> [Stored records]:
********************
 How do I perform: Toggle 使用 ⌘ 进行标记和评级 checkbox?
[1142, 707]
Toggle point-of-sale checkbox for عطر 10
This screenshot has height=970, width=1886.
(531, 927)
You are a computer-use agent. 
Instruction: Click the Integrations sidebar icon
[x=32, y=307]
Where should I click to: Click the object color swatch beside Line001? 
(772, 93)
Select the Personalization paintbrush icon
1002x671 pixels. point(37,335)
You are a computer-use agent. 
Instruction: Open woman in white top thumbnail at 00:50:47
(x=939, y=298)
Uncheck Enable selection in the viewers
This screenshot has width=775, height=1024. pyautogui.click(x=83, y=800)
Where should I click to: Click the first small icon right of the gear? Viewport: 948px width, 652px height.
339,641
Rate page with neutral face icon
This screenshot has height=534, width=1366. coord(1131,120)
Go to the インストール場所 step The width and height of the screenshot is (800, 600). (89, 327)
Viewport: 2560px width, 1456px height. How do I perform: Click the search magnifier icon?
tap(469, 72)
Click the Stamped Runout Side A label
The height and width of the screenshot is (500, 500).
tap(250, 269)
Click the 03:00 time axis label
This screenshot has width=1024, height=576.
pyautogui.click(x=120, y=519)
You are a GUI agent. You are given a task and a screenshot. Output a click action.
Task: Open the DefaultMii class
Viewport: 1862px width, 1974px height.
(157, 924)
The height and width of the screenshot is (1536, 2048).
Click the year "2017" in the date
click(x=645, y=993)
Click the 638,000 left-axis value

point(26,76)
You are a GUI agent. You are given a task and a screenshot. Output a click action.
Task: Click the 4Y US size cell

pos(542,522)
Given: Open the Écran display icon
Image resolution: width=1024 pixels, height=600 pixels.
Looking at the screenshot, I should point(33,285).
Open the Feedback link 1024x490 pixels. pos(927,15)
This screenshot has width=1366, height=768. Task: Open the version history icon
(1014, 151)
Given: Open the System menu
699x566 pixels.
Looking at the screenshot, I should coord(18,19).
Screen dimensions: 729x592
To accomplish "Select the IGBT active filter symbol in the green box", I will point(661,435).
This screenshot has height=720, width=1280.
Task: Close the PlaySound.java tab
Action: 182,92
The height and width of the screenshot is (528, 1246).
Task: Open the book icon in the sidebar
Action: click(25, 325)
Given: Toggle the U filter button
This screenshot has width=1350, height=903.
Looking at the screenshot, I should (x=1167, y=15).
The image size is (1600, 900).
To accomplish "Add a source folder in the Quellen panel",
********************
> [What you should do]:
All of the data above is to be given again, word for word.

> [Written answer]:
 How do I perform: Toggle 使用 ⌘ 进行标记和评级 checkbox?
[1142, 707]
Toggle point-of-sale checkbox for عطر 10
This screenshot has height=970, width=1886.
(531, 927)
You are a computer-use agent. 
Instruction: Click the Integrations sidebar icon
[x=32, y=307]
Where should I click to: Click the object color swatch beside Line001? 
(772, 93)
Select the Personalization paintbrush icon
1002x671 pixels. point(37,335)
You are a computer-use agent. 
Instruction: Open woman in white top thumbnail at 00:50:47
(x=939, y=298)
Uncheck Enable selection in the viewers
This screenshot has width=775, height=1024. pyautogui.click(x=83, y=800)
Where should I click to: Click the first small icon right of the gear? Viewport: 948px width, 652px height.
339,641
Rate page with neutral face icon
This screenshot has height=534, width=1366. coord(1131,120)
Go to the インストール場所 step The width and height of the screenshot is (800, 600). (89, 327)
Viewport: 2560px width, 1456px height. How do I perform: Click the search magnifier icon?
tap(469, 72)
Click the Stamped Runout Side A label
The height and width of the screenshot is (500, 500).
tap(250, 269)
Click the 03:00 time axis label
This screenshot has width=1024, height=576.
pyautogui.click(x=120, y=519)
You are a GUI agent. You are given a task and a screenshot. Output a click action.
Task: Open the DefaultMii class
Viewport: 1862px width, 1974px height.
(157, 924)
The height and width of the screenshot is (1536, 2048).
Click the year "2017" in the date
click(x=645, y=993)
Click the 638,000 left-axis value

point(26,76)
You are a GUI agent. You are given a task and a screenshot. Output a click action.
Task: Click the 4Y US size cell

pos(542,522)
Given: Open the Écran display icon
Image resolution: width=1024 pixels, height=600 pixels.
Looking at the screenshot, I should point(33,285).
Open the Feedback link 1024x490 pixels. pos(927,15)
This screenshot has width=1366, height=768. Task: Open the version history icon
(1014, 151)
Given: Open the System menu
699x566 pixels.
Looking at the screenshot, I should coord(18,19).
Screen dimensions: 729x592
To accomplish "Select the IGBT active filter symbol in the green box", I will point(661,435).
This screenshot has height=720, width=1280.
Task: Close the PlaySound.java tab
Action: 182,92
The height and width of the screenshot is (528, 1246).
Task: Open the book icon in the sidebar
Action: click(25, 325)
Given: Toggle the U filter button
This screenshot has width=1350, height=903.
Looking at the screenshot, I should (x=1167, y=15).
The image size is (1600, 900).
To accomplish "Add a source folder in the Quellen panel",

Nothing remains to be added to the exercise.